Dr.Who
Well-Known Member
Well, you do point out some major disagreements. You seem to believe that the bible is never wrong, just the interpretation. One simple example in Genesis says that the earth appeared before the sun. That is flat out wrong according to any theory of the formation of the solar system. You mention the bible as an observation of reality. Of course you are entitled to your opinion, but many Christians consider much of it as metaphor.
I have just finished reviewing Genesis Chapter 1 through verse 26 and the word "sun" is not mentioned once. It seems to me that any thinking about the sun from those verses can't help but be interpretation.
So here is mine:
Notice that for each of the six day each days description ends like this -"God called the light “day,” and the darkness he called “night.” And there was evening, and there was morning—the first day." So for six days straight starting with the first and ending with the last each of those paragraphs ends with a description of a day that is marked by an evening and a morning. To my interpretation these days contain sunlight and as the earth spins there is day and night. (in my interpretation both days and ages are being described simultaneously in poetic form so that the passage describes both truths about days and truths about ages).
I think the phrase "let there be light" on the first day describes sunlight, background radiation, and perhaps even a spiritual element such as love that is referred to as light.
So what about the description of "stars" and the "sun" and the "moon" on day 4? Can this be describing the creation of the sun on the fourth day since it was already created on the first day? Yes the verses can be reconciled.

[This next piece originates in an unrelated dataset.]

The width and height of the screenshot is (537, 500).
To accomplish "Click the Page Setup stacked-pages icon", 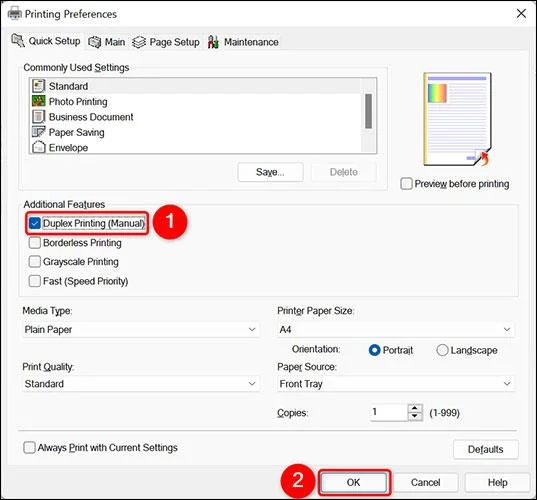I will coord(139,42).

First consider the window I have in my bathroom. It is opaque - not clear. Yet it lets in light. I can see light coming in from outside but I have no ideas what source the light is coming from.
Second consider that all of us talk at times of the sun rising even though all of us know that it does not really rise but simply appears to rise as the Earth turns. Linguists would say that we are using Phenomenological speech. We are describing the phenomena as we see it not as it is.
Third consider the phrase "“Let there be a vault between the waters to separate water from water.” 7 So God made the vault and separated the water under the vault from the water above it. And it was so. 8 God called the vault “sky.” To me this a dense atmosphere that is full of water, full enough that it would be like looking through a permanent cloud cover which covered the entire face of the planet. Under these conditions one would never see the sun or the moon but would receive light and would know night and day.
Fourth consider this phrase "“Let the water under the sky be gathered to one place, and let dry ground appear.” To me this means that the waters on earth including the water in the atmosphere was redistributed. Now on the fourth day the sun that had always been there is visible clearly for the first time.
Therefore my interpretation is that the sun (which is not mentioned so it really is my interpreation) was
created on the first day and while its light can be seen diffusely all throughout the day it is only by the fourth day that the sun can actually be seen clearly and is described phenomenologically as being created - well the chaper does not really even say it was created so that would be my interpretation too. The chapter actually says that God "let it be". If you want to say that "let there be..." always means creation de novo rather than a more nuanced meaning which would include having already been created but now being visible - well that would be your interpretation.
So whether you love my interpretation or think you can beat it, either way for a chapter that never uses the word sun and does not even use the word creation I think we both have to agree that there is a lot of interpretation going on here if we say the sun was created at any particular time.
So do I think the bible is never wrong except for interpretation? The phrase that many bible scholars use to describe that thinking is that it is inerrant in its original form, in other words as the ink dried from the hand of the writer. I would not go so far. I would go so far as to say that I have been a believer for a little less than 30 years and in that time I have earnestly searched for errors and to date have not turned up any which do not have a plausible* explanation which would make it right. (and so far not only do all the "problems" have plausible explanations but they are as plausible as the explanations which are required to make many other fields of thinking stick together too).